(Target pointing data)
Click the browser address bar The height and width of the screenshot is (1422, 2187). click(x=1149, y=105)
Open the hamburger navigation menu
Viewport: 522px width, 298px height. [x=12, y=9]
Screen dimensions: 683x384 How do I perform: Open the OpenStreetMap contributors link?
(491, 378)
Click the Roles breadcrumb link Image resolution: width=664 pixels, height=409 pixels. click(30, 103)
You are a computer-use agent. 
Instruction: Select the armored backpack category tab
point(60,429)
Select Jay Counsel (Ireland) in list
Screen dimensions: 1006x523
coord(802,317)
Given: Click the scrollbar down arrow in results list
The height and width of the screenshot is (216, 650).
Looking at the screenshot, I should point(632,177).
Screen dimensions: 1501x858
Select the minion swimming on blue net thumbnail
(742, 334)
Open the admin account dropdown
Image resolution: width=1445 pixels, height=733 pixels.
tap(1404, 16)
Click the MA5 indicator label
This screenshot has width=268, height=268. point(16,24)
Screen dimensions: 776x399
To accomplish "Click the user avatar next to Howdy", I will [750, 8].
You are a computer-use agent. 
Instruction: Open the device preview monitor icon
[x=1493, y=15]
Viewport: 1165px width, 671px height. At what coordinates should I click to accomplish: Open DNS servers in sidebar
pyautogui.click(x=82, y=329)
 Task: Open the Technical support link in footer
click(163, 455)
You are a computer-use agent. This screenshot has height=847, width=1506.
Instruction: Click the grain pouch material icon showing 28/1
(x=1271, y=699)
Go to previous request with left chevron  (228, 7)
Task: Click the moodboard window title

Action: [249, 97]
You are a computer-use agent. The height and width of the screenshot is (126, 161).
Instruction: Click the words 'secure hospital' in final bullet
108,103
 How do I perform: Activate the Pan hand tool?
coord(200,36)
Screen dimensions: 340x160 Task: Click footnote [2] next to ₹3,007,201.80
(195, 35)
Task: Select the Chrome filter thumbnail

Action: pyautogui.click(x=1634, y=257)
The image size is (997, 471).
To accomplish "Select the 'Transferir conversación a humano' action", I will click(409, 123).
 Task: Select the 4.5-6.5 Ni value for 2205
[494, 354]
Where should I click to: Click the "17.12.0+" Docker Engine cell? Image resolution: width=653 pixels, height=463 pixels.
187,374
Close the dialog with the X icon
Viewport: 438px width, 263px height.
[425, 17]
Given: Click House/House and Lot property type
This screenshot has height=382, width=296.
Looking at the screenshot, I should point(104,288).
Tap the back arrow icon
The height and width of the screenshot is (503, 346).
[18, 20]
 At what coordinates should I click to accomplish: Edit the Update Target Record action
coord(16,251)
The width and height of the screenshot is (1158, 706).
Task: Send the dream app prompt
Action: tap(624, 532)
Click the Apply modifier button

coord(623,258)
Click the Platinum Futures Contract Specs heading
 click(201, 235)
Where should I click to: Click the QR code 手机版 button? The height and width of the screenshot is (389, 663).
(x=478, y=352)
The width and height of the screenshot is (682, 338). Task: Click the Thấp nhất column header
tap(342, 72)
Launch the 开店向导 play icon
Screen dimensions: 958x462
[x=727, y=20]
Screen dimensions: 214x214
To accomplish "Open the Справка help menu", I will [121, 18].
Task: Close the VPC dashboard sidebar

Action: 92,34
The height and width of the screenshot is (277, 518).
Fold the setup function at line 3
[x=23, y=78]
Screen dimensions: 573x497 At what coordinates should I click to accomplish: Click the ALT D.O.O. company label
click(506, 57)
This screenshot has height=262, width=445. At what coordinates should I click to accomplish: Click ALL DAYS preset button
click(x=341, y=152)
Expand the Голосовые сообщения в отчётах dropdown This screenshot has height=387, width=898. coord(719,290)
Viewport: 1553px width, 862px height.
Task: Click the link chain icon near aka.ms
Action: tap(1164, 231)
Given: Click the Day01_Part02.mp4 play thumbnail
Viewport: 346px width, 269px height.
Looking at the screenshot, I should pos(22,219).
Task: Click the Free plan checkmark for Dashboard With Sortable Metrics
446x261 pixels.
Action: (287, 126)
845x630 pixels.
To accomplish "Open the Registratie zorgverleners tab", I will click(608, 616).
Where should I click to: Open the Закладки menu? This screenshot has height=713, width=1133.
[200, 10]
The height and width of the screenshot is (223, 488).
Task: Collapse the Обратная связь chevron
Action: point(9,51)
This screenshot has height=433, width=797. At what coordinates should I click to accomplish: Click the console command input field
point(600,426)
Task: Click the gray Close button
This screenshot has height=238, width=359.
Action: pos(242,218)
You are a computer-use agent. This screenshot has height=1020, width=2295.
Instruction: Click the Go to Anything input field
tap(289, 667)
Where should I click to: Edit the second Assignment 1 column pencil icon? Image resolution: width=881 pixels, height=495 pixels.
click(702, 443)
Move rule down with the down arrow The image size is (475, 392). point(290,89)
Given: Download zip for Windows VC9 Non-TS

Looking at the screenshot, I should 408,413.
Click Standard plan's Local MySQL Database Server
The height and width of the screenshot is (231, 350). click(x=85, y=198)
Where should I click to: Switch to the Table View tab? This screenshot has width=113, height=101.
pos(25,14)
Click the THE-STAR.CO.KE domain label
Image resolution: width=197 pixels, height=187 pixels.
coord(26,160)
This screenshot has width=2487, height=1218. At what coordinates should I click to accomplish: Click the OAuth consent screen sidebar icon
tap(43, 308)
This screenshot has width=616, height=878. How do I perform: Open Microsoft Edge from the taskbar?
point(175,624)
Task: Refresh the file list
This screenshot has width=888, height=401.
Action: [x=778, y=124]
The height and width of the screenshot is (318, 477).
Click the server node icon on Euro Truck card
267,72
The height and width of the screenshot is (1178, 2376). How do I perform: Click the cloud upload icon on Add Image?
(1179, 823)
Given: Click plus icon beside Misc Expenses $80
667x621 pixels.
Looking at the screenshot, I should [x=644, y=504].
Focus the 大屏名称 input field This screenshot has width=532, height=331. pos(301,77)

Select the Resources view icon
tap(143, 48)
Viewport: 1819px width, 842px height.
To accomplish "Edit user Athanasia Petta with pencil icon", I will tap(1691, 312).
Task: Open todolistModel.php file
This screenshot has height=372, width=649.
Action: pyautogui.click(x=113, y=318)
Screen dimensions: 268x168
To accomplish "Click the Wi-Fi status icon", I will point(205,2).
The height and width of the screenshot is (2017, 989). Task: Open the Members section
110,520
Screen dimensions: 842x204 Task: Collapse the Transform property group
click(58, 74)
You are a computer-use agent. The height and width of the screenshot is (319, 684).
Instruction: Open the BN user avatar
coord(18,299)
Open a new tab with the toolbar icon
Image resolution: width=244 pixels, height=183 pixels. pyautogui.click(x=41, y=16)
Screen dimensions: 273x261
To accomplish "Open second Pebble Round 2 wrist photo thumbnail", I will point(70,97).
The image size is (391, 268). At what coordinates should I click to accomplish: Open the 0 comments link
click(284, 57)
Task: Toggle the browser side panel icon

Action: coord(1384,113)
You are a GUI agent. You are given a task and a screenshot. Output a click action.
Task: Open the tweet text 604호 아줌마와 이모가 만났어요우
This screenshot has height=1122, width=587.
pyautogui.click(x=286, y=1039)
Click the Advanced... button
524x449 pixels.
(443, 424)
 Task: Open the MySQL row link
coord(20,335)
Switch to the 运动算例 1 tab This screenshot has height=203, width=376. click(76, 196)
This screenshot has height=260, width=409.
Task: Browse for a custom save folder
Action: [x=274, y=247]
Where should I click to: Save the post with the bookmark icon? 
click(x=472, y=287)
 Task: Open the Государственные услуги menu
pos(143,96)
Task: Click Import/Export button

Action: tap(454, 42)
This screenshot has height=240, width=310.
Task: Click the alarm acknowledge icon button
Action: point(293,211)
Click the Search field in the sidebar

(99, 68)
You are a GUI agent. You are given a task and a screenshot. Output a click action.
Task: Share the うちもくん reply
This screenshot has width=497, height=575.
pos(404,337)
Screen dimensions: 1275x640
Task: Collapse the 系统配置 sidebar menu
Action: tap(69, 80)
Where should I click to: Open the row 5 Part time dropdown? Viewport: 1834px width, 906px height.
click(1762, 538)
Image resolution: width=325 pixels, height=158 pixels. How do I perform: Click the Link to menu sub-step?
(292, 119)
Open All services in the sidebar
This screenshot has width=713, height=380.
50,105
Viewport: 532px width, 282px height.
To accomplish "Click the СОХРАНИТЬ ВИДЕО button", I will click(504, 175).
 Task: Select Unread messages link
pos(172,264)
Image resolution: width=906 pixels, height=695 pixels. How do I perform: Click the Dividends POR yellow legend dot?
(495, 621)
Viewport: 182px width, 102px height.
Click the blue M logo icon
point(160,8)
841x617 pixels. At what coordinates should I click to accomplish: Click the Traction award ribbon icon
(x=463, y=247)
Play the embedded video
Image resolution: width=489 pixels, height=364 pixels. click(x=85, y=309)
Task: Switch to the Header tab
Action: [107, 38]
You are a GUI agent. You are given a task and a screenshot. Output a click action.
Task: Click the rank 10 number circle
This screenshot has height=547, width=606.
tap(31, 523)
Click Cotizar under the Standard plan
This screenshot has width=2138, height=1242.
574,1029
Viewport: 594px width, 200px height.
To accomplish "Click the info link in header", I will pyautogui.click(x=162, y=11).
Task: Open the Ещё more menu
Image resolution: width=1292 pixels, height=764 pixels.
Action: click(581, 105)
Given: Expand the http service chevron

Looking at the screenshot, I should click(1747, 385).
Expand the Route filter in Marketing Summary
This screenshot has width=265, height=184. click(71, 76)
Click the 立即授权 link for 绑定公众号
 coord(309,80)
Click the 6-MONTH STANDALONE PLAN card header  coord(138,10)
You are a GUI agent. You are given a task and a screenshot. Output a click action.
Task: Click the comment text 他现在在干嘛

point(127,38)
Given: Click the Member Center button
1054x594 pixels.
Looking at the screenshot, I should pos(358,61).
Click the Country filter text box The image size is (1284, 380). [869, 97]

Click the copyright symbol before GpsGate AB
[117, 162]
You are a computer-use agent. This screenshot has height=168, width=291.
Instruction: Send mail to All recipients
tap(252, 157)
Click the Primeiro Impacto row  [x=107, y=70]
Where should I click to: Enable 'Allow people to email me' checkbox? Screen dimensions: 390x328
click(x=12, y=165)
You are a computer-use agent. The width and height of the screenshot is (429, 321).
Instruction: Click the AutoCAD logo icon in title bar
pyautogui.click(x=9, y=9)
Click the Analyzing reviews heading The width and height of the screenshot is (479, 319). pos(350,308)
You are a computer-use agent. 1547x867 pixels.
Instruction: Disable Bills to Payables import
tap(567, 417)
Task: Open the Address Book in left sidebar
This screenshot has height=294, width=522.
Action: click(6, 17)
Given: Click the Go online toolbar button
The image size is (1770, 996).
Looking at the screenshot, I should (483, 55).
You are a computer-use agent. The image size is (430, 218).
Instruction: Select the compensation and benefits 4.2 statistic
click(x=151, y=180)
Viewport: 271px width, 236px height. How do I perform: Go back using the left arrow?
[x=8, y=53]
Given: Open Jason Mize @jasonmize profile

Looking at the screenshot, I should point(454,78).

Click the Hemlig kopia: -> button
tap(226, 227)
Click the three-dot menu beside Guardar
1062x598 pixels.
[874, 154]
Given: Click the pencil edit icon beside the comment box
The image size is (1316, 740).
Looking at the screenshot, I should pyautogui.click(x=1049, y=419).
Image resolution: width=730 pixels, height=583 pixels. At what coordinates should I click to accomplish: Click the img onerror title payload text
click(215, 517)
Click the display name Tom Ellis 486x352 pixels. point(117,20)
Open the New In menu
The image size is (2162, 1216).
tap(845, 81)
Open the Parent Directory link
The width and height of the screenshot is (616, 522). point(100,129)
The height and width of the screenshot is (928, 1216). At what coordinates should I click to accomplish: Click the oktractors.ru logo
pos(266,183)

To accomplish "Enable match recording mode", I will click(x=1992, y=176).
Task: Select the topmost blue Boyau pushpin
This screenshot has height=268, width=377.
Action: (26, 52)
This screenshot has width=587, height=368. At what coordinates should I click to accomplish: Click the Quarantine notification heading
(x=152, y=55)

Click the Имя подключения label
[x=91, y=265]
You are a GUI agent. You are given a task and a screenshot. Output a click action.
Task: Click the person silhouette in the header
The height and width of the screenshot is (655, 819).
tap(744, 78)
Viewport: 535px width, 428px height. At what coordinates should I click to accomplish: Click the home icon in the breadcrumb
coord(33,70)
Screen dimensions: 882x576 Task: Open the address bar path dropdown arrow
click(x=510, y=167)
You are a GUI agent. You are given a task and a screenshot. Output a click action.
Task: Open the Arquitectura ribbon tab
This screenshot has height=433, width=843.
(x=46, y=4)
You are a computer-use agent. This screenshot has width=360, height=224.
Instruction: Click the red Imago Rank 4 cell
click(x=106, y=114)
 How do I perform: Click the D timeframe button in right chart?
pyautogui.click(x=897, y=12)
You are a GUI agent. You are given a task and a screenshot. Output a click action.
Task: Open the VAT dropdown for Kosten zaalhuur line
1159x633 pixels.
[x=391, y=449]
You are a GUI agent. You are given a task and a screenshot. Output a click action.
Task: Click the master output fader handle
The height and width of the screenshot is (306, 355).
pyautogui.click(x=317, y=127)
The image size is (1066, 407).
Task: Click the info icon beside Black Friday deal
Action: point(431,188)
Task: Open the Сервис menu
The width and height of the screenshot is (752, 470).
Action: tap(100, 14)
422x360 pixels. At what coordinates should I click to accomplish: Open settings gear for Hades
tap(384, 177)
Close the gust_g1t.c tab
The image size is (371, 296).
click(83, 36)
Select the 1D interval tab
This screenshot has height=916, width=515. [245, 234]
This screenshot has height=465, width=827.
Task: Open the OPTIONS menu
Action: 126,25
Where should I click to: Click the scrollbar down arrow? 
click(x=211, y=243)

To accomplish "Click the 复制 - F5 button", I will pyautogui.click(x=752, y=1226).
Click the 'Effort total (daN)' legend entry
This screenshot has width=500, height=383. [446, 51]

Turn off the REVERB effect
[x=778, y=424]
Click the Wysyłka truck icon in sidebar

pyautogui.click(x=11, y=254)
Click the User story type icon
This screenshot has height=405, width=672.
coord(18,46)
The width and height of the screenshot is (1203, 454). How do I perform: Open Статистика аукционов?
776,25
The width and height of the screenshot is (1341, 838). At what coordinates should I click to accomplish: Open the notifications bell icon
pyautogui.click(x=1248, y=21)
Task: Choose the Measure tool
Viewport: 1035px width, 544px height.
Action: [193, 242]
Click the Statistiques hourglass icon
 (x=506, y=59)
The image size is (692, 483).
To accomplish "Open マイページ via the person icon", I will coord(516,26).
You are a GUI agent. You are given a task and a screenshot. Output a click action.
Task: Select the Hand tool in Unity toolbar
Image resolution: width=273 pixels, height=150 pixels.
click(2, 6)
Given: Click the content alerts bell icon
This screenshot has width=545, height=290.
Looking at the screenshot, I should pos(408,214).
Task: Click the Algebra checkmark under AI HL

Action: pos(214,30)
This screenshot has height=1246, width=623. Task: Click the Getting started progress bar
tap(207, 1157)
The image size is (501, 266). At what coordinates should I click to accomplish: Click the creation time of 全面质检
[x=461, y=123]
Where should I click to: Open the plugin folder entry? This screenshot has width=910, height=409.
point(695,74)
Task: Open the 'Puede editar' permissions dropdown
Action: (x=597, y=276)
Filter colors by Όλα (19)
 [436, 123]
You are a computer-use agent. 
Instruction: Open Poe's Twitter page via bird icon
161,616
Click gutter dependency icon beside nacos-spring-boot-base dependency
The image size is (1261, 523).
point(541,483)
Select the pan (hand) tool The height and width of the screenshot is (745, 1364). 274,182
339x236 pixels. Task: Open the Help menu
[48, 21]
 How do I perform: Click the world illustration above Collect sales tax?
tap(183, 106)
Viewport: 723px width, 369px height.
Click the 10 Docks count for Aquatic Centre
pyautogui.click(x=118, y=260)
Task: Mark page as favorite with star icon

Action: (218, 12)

WRITTEN PROBLEM: Reproduce everything in the data above from the line containing "Where should I click to: Switch" down to the line containing "tap(43, 308)", both included, without changing a character.

FULL ANSWER:
Where should I click to: Switch to the Table View tab? This screenshot has width=113, height=101.
pos(25,14)
Click the THE-STAR.CO.KE domain label
Image resolution: width=197 pixels, height=187 pixels.
coord(26,160)
This screenshot has width=2487, height=1218. At what coordinates should I click to accomplish: Click the OAuth consent screen sidebar icon
tap(43, 308)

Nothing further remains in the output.